Facebook has built its own network hardware to speed up the traffic between data centers within a region. The Fabric Aggregator, shown at the Open Compute Project Summit in San Jose, is based on multiple switches - specifically the Wedge 100 switch which Facebook already donated to the OCP effort.

ocp facebook fabric aggregator
Facebook fabric aggregator – FAcebook

As Facebook expands its data centers - it recently announced its Papillion facility would grow to six buildings - the amount of traffic flowing on its network is growing massively, product manager Sree Sankar told the OCP Summit. Facebook has therefore built its own distributed network system, with features aimed at accelerating “local” traffic - i.e. data traveling within one region.

Local traffic dominates

Facebook’s network traffic is distinguished between the traffic within its local region (or “East-West” traffic), and that which has to go upstream to other regions (“North-South”). The company’s network solution is based on an aggregation layer which handles these two types of trafrfic differently. 

”Separating the solution into two distinct layers allows us to grow the east/west and north/south capacities independently by adding more subswitches as traffic demands change,” Sankar explained in a blog post.

Instead of general-purpose switches, Facebook is using specialised aggregation nodes built from its Wedge 100 switches, which the company designed internally, and which were accepted by the OCP as open source hardware in 2016. These run the Facebook Open Switching System (FBOSS) software, also contributed to OCP.

Ech node is a two-layer cross connect, and the capacity of the network can be increased by simply increasing the number of nodes in the aggregation layer. 

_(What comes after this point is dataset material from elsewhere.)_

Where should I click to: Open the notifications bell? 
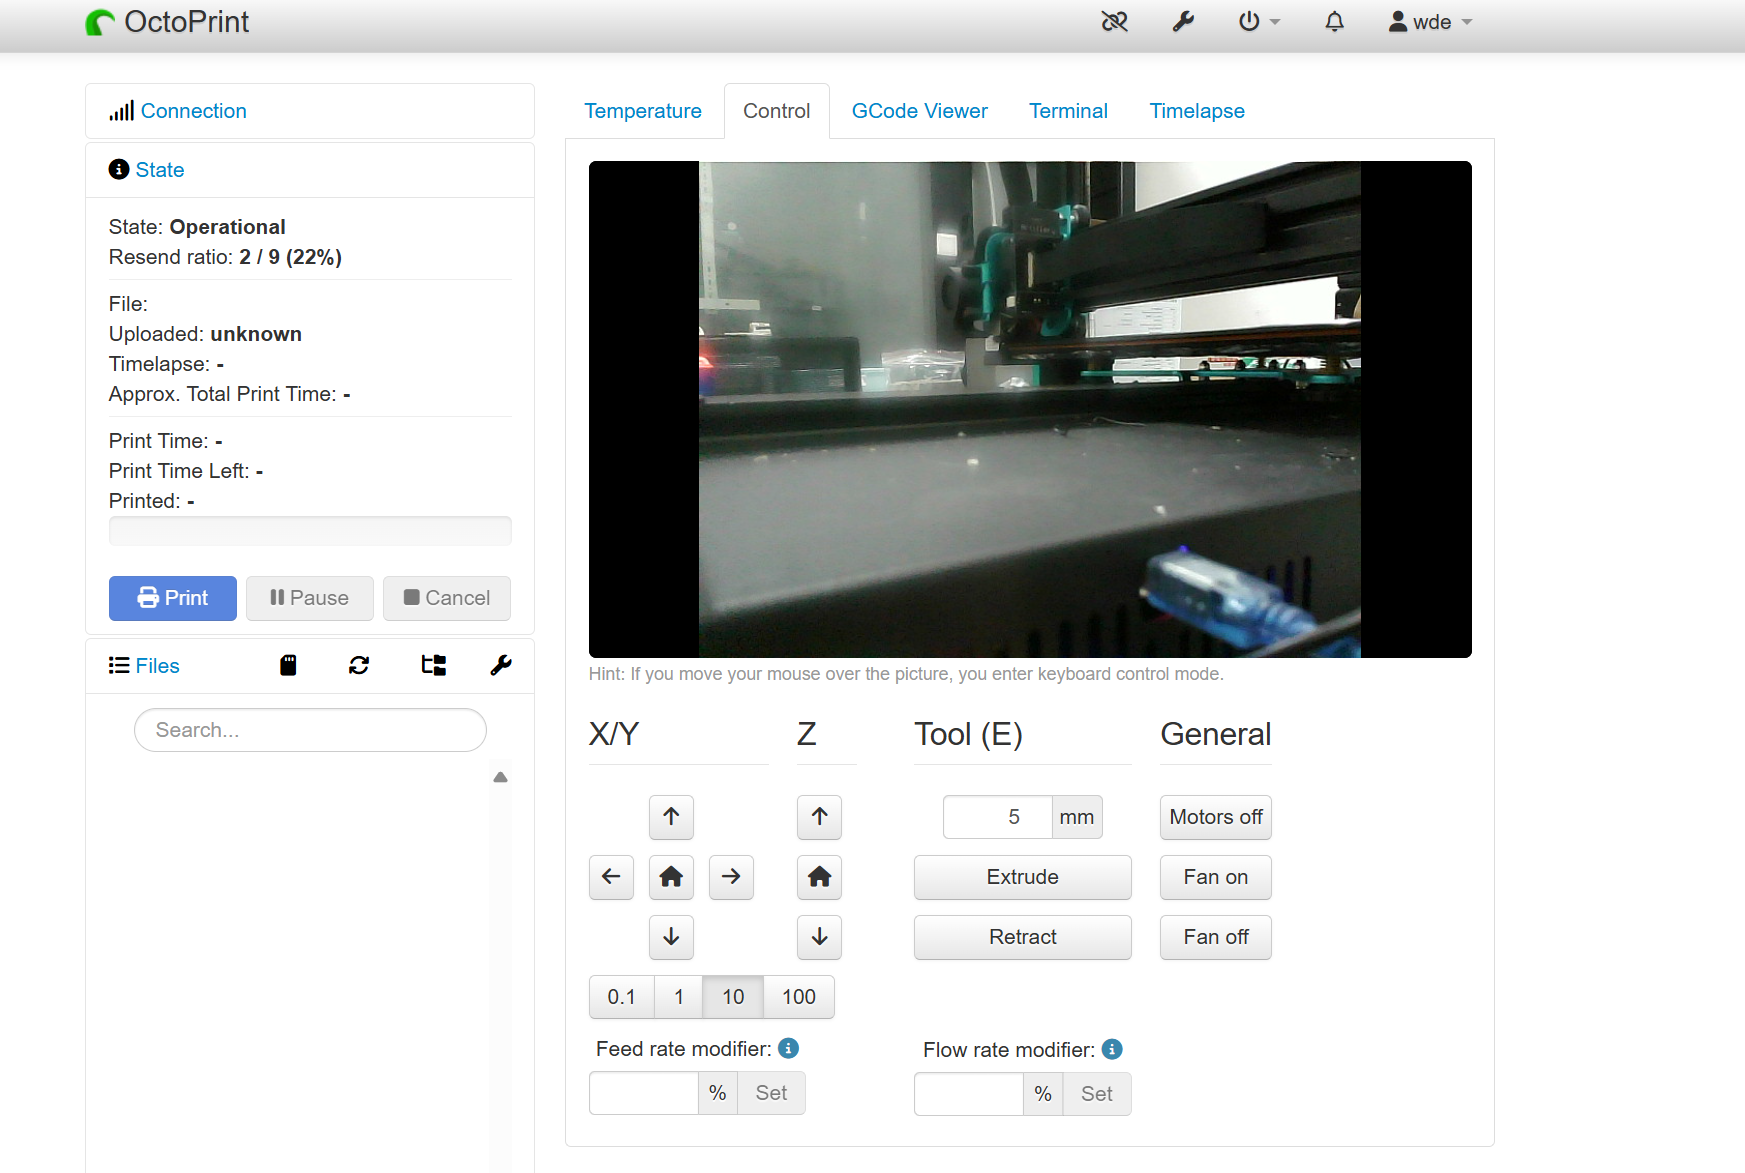click(1334, 22)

facebook fabric aggregator diagram
Facebook fabric aggregator diagram – Facebook

The total size of a Fabric Aggregator node can be quite large, Sankar said: ”The physical footprint of this unit of bandwidth in terms of space, power, and cooling, may or may not fit in a rack. Early into our design, we recognized that the most flexible designs would need to be larger than a single rack.”

The architecture allows single-rack or multi-rack aggregators which can be chosen based on space, power and other constraints, she said.